Bursting onto the comedic scene: ‘The Hoe-ly Trinity’ and why we need strong female comics
“Ultimately, we are women being funny and somehow that makes us feminist.”
Sitting in the smoking area of The Star Inn in Guildford yesterday, Natalie Patuzzo’s words echoed a lot of what has been said recently regarding women in comedy. As a fan of stand-up and a regular Guilty Feminist listener, I’m continuously aware that comedy has historically been a very masculine space. While comics such as Amy Schumer, Iliza Schlesinger and Ali Wong are definitely welcome additions to the Netflix Specials world of female comics, in comedy clubs across the UK and USA, the people telling the jokes are overwhelmingly male.
What’s more, anything that attempts to be categorised as ‘feminist comedy’ or ‘feminist theatre’ is frequently ridiculed and female comics, writers, producers and artists are continuously fighting to be taken seriously. Patuzzo recalls one such piece of theatre they studied involving a woman “smearing period blood on their face” and acknowledges the need for feminist art to have an impact without weirding the audience out too much.
On that note, I welcome the work of three-woman theatre company Soft Pedal Collective and their latest show ‘The Hoe-ly Trinity’.
All graduating from Rose Bruford College, Beckie Granger, Natalie Patuzzo and Lily Jordan-Freer are buzzing with that creative fervour of any artist fresh out of their studies. Having just performed their latest show ‘The Hoe-ly Trinity’ to the lovely people of Guildford Fringe, we discussed their three-women one-woman show in all its fearless feminist glory.
Beckie tells me that ‘The Hoe-ly Trinity’ was created after herself, Natalie and Lily decided they all wanted to do a one-woman show but crucially didn’t want to do it alone. Somewhat redefining the genre, rehearsals got under way and in April 2019, the three comics premiered their show at The Waitress Club Festival in Hackney before performing it at the Rose Bruford Symposium and taking it to Guildford Fringe.
Becoming friends at drama school, Granger, Patuzzo and Jordan-Freer worked together previously on some of Beckie’s own writing ‘Roll With It’, which they previewed at the Rose Bruford Symposium in 2018, but they say Soft Pedal Collective only really began to take shape with the birth of ‘The Hoe-ly Trinity’.

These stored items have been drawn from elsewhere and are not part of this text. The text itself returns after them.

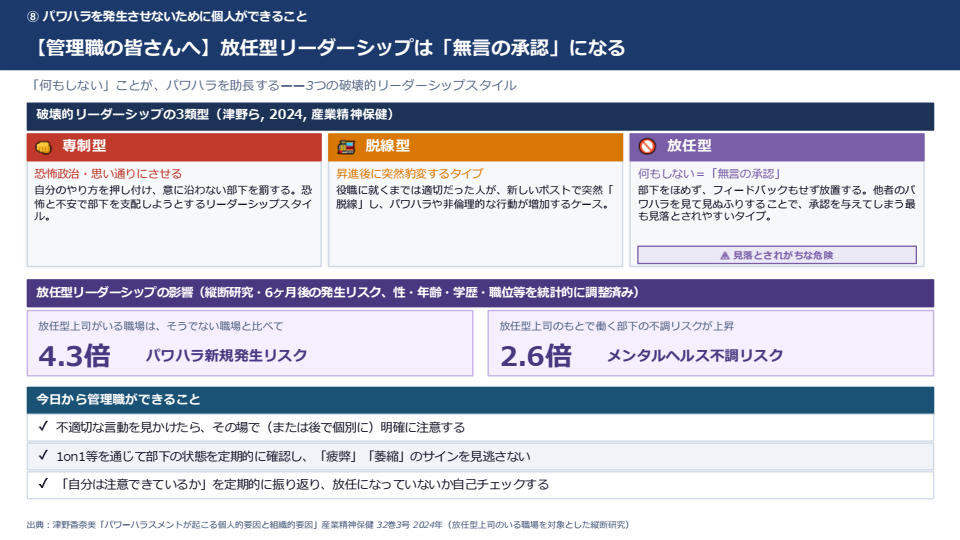Viewport: 960px width, 540px height.
Task: Click the warning triangle in 見落とされがちな危険
Action: tap(725, 255)
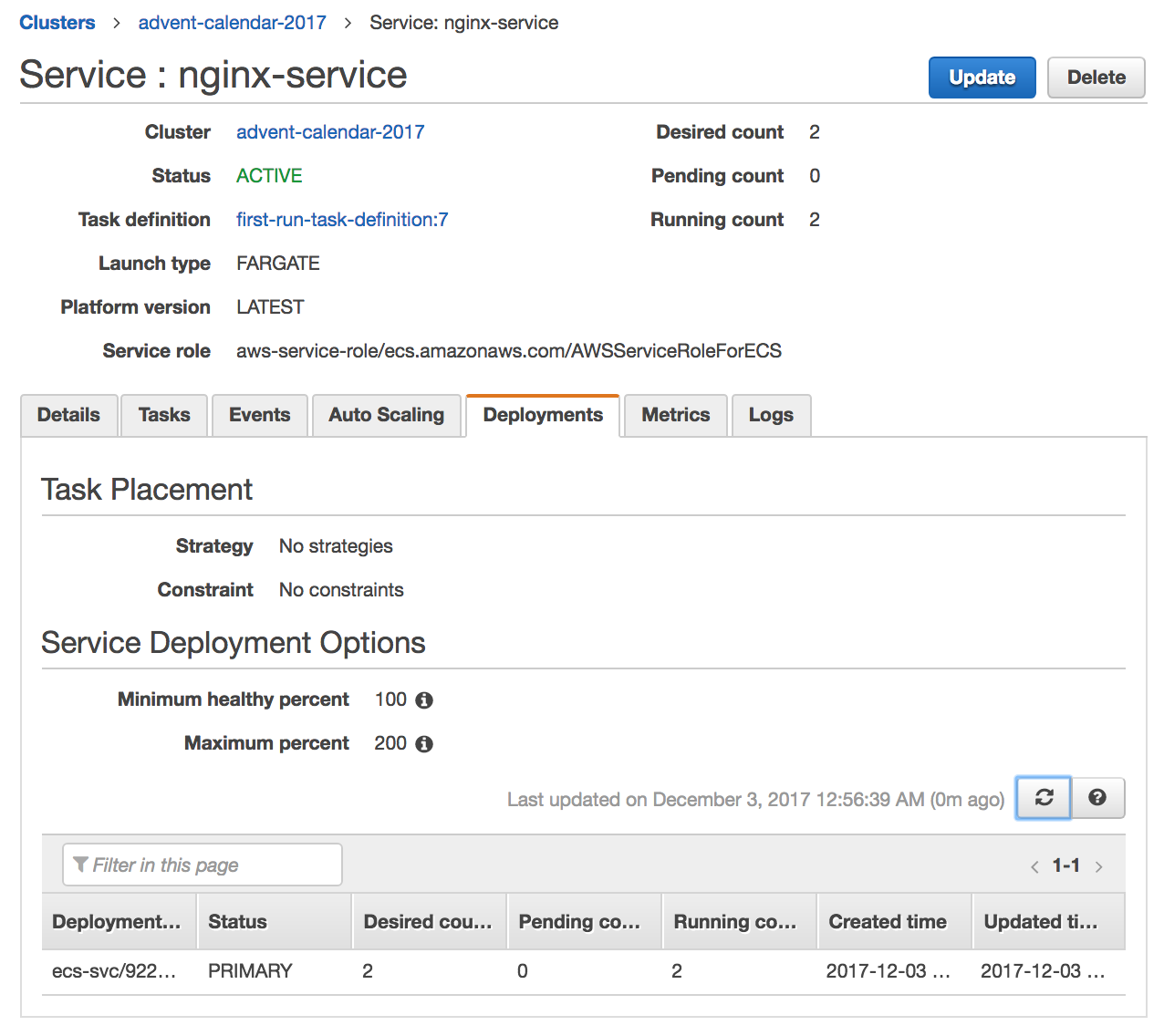Click info icon next to Minimum healthy percent
This screenshot has height=1036, width=1164.
point(424,700)
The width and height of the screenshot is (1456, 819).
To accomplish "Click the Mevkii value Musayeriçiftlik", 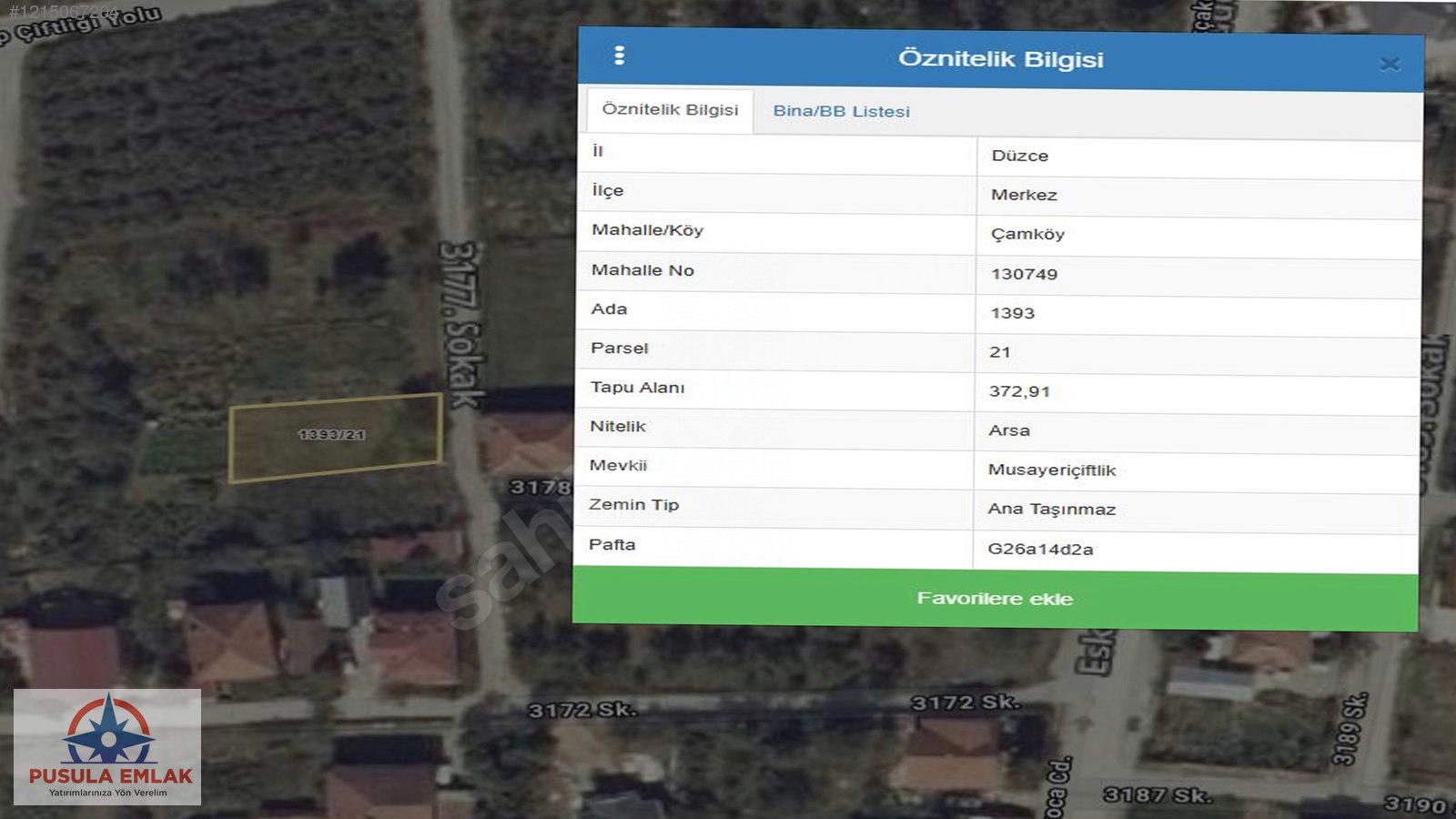I will [x=1051, y=470].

In the intimate back-room theatre of this 16th Century pub, the show tells each woman’s individual story about her experience of life as a 21st Century woman.
Patuzzo is up first. Having trained in mime and clown at the prestigious Non-Verbal Theatre Academy in Prague and at L'École Internationale de Théâtre Jacques Lecoq in Paris, Patuzzo begins by destabilising the room. Audiences at Fringe events don’t tend to be shy but, with Patuzzo on stage, you can feel the room hold its breath as we wait to see who she picks on next. Bringing the audience into her work, there’s a vulnerability transferred from the performer to the audience that feels necessary for a show that asks audience members to withhold their judgments and challenge their beliefs while revealing and critiquing some of the darker sides of a still distinctly gendered culture.
Lily Jordan-Freer takes over. Interested in politics, physical theatre, the surreal and the strange, Jordan-Freer dissected our society’s fetishisation of the word ‘Daddy’ and how its multiple meanings have impacted her own life. She discusses how such a simple word can cross boundaries between the pure and paternal, the fetishized and sometimes the abusive.
And Granger. Specialising in comedy and musical theatre, Granger’s writing has been showcased at Redgates Theatre as well as performed at numerous Stagecoach Theatre Art Schools across the south. Her performance in ‘The Hoe-ly Trinity’ responds to some of Jordan-Freer’s more hard-hitting critiques on the fetishisation of language by diving into an appropriately Granger-esque exaggerated rendition of ‘happy birthday’ before discussing the female orgasm through a mock poem called ‘Inhale’ and serenading the audience with her own song ‘Not all men’ which you will undoubtably get stuck in your head.
These fearless feminist ladies are significantly contributing to the rebuilding of the comedic space as one which includes, respects and needs the voices and experiences of women. Partnering the seriousness of women’s issues with a light-hearted format in which difficult discussions can be sensitively had, I look forward to seeing where Soft Pedal Collective goes next.